Question

perl -wle 'if (0) {no_such_func()}'

The above runs without errors, despite the -w, because no_such_func() is never called.

How do I make Perl check all functions/modules I reference, even ones I don't use?

In a more realistic case, some functions may only be called in special cases, but I'd still like to make sure they exist.

EDIT: I installed perlcritic, but I think I'm still doing something wrong. I created this file:

#!/bin/perl -w   
use strict; 
if (0) {no_such_func();}

and perlcritic said it was fine ("source OK"). Surely static analysis could catch the non-existence of no_such_func()? The program also runs fine (and produces no output).

Was it helpful?

Solution

You can't do it because Perl doesn't see if functions exist until runtime. It can't. Consider a function that only gets evaled into existence:

eval 'sub foo { return $_[0]+1 }';

That line of code will create a subroutine at runtime.

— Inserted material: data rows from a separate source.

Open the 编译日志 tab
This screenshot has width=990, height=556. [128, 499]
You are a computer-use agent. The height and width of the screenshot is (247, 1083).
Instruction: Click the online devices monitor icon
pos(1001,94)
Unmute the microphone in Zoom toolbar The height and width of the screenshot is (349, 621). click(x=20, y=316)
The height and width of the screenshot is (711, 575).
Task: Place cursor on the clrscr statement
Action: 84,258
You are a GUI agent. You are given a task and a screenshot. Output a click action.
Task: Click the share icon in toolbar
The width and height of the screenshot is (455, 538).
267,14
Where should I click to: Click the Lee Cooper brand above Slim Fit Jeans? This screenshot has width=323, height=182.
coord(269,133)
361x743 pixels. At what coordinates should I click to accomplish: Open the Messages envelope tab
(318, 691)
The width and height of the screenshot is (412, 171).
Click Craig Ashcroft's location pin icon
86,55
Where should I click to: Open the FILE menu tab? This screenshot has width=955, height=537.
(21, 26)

Or consider that Perl can use symbolic references

my $func = 'func';
$func = "no_such_" . $func;
&$func;

In that case, it's calling your no_such_func function, but you can't tell via static analysis.

BTW, if you want to find functions that are never referenced, at least via static analysis, then you can use a tool like Perl::Critic. See http://perlcritic.com/ or install Perl::Critic from CPAN.

OTHER TIPS

Hmm, this is difficult: When Perl parses a function call, it doesn't always know whether that function will exist. This is the case when a function is called before it's declared:

foo();
sub foo { say 42 }

Sometimes, the function may only be made available during runtime:

my $bar = sub { say 42 };
my $baz = sub { say "" };
*foo = rand > 0.5 ? $bar : $baz;
foo();

(I'd like to mention the “Only perl can parse Perl” meme at this point.)

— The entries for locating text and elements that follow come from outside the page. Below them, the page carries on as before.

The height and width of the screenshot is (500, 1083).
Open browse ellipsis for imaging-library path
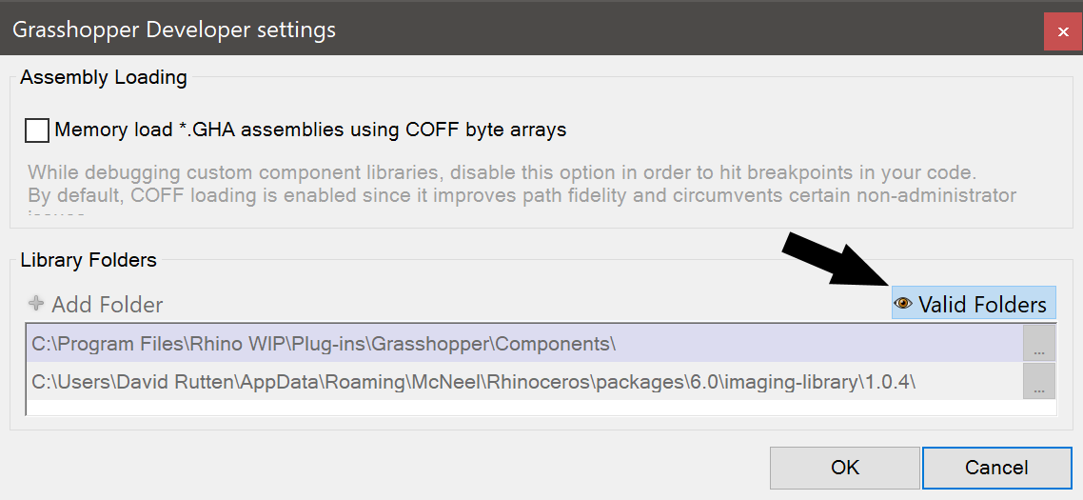click(1039, 382)
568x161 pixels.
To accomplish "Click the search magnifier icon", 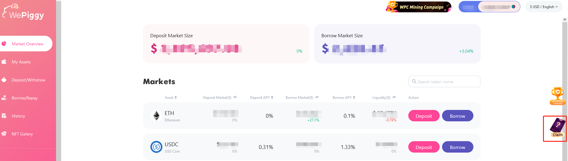I will point(414,81).
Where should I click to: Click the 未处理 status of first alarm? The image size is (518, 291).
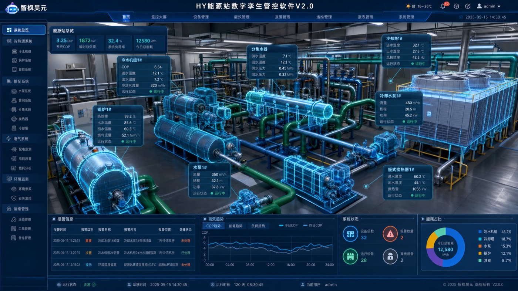tap(186, 241)
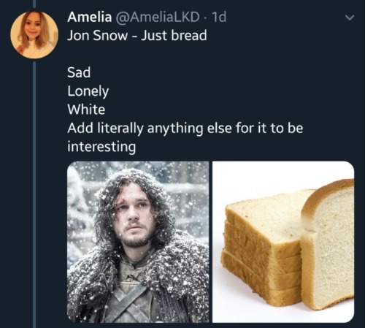Open the @AmeliaLKD handle
This screenshot has width=365, height=328.
tap(157, 17)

I'm sure you could hack the perl internals to complain when the function can't be resolved before run time, but this is not really useful considering the use cases above.

You can force compile-time checks if you call all subs without parentheses. So the following will fail:

$ perl -e 'use strict; my $condvar; if ($condvar) {no_such_func}'                     
Bareword "no_such_func" not allowed while "strict subs" in use at -e line 1.
Execution of -e aborted due to compilation errors.

(However, it does not fail if you write if (0), it seems that perl's optimizer is removing the whole block without checking any further)

This has the consequence that you have to define all subroutines before using them. If you work like this, then sometimes "forward" declarations are necessary. But then it's possible that a forward declaration never gets a definition, which is another possible error case.